Diet and other advice
In the first days after a wisdom tooth procedure you are not allowed to chew (at least not on the affected side of your mouth). A menu of pureed soups, shakes, joghurt – everything that “slides down” without chewing – accommodates that demand. Very important though: Never drink with a straw! The suction you are creating in your mouth may pull the blood clot from the empty tooth socket and endanger the healing process profoundly.
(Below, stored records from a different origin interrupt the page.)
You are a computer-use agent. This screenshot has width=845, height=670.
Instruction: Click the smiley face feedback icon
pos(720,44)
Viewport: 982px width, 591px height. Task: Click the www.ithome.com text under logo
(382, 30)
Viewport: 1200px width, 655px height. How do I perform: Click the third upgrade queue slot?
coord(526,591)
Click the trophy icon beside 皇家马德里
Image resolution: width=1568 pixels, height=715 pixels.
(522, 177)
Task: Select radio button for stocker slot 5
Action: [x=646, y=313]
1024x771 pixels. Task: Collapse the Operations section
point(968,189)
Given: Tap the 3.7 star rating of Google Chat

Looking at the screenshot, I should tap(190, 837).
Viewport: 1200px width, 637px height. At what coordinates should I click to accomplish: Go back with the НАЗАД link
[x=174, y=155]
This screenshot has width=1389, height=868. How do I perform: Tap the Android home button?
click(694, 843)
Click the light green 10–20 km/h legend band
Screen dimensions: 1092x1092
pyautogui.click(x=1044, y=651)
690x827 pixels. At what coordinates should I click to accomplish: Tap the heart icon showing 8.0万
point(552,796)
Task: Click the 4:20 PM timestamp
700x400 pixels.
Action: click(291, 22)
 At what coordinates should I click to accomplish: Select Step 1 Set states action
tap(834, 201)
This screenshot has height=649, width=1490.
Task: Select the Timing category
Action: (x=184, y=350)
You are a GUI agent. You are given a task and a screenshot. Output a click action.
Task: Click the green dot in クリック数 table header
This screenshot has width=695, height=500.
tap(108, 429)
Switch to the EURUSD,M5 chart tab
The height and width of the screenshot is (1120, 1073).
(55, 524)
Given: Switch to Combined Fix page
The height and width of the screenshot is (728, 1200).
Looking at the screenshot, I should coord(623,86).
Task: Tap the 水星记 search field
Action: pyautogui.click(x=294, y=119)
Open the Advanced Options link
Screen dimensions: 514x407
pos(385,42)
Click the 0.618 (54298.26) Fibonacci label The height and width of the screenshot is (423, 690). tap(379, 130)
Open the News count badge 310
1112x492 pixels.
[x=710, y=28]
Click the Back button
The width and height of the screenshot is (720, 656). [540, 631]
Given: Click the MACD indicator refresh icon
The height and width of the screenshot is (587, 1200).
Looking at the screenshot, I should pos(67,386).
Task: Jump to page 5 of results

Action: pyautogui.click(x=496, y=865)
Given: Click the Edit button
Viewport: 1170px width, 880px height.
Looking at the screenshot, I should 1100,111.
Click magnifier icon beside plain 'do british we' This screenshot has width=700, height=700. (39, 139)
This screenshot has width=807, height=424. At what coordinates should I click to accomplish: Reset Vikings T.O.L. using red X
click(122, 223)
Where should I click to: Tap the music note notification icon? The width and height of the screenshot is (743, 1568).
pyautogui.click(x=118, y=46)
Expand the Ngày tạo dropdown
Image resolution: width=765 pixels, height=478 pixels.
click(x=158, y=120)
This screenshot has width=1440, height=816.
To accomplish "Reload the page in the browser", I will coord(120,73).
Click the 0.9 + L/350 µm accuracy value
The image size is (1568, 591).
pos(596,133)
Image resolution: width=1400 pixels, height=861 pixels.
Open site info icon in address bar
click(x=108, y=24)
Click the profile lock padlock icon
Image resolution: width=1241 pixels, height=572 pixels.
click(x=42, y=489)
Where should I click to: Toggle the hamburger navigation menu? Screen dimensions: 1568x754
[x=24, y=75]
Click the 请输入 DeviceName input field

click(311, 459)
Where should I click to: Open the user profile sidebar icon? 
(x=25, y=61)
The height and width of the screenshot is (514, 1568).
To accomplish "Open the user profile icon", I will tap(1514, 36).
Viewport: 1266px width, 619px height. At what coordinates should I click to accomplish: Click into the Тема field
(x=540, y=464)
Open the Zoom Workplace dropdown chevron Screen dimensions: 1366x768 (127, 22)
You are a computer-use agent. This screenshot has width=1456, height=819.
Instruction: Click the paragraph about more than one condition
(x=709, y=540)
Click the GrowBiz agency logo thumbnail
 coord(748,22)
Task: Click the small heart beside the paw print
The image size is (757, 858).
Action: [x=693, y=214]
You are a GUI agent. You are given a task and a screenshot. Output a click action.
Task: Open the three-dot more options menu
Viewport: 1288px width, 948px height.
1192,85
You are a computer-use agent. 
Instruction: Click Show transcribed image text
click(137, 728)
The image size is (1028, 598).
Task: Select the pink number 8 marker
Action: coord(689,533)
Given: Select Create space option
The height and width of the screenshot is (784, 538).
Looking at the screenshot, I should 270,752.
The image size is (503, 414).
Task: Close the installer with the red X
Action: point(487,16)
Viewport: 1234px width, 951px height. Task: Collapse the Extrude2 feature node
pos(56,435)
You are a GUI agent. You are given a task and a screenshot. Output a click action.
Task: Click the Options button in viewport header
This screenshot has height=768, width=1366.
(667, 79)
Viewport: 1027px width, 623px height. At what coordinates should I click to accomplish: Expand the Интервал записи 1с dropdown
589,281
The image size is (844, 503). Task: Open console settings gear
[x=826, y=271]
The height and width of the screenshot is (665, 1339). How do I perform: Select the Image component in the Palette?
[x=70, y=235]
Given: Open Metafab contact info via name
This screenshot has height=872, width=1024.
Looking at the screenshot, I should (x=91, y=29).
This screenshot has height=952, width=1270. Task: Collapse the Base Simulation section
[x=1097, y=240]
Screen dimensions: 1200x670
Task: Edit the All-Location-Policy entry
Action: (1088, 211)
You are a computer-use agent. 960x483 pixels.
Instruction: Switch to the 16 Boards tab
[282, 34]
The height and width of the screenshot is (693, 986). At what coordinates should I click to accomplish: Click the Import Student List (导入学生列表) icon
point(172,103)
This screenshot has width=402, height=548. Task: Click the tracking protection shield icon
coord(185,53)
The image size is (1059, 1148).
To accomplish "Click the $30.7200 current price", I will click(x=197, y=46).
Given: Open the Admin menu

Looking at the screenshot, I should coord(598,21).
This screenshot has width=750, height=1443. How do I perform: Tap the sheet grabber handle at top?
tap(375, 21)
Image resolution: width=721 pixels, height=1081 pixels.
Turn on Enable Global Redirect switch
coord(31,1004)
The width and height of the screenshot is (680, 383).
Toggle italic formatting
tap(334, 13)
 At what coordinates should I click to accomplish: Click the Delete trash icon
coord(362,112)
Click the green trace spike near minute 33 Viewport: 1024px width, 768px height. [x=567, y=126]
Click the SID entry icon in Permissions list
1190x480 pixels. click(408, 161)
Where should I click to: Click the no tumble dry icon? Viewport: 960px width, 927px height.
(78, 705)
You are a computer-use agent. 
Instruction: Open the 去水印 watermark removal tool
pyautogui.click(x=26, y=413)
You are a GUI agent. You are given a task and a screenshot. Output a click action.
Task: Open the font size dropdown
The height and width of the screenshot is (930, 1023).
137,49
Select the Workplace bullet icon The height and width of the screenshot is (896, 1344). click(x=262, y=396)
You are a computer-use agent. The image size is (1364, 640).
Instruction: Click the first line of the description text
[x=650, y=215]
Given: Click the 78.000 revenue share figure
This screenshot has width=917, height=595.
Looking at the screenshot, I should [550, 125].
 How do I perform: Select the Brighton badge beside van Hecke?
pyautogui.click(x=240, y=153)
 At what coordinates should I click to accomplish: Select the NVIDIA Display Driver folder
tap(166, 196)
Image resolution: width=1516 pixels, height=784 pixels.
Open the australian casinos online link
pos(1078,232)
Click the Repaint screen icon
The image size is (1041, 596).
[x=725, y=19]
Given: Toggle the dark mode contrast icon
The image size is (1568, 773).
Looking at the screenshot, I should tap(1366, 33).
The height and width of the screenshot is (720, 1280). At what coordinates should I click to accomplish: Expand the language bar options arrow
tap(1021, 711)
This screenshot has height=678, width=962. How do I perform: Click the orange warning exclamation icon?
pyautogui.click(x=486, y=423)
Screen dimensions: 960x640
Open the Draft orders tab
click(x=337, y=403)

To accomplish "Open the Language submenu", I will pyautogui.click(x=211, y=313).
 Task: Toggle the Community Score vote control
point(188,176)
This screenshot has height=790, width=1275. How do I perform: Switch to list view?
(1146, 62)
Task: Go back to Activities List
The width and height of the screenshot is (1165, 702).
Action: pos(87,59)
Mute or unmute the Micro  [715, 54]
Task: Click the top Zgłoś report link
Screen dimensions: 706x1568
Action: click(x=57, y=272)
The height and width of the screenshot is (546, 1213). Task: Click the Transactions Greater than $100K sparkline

Stimulants that raise blood pressure (coffee, tea, energy drinks) increase the risk of bleeding, too. Alcohol inhibits blood coagulation, and nicotine prolongs the healing process. Better forego these smaller and bigger “vices”, stay clear of physical exertion and, if possible, don’t expose yourself to high temperatures (sauna, sun baths) during the healing period. By the way: If you have a choice, better have a wisdom tooth extraction or removal performed during a cooler season. On average, the sutures may be removed after a week.
At this point, pain and swellings have generally subsided as well, haematoma have mostly vanished and the whole affair will soon be a memory. Looking back on your wisdom tooth removal, you will be able to confirm that a painful end is indeed better than unending pain.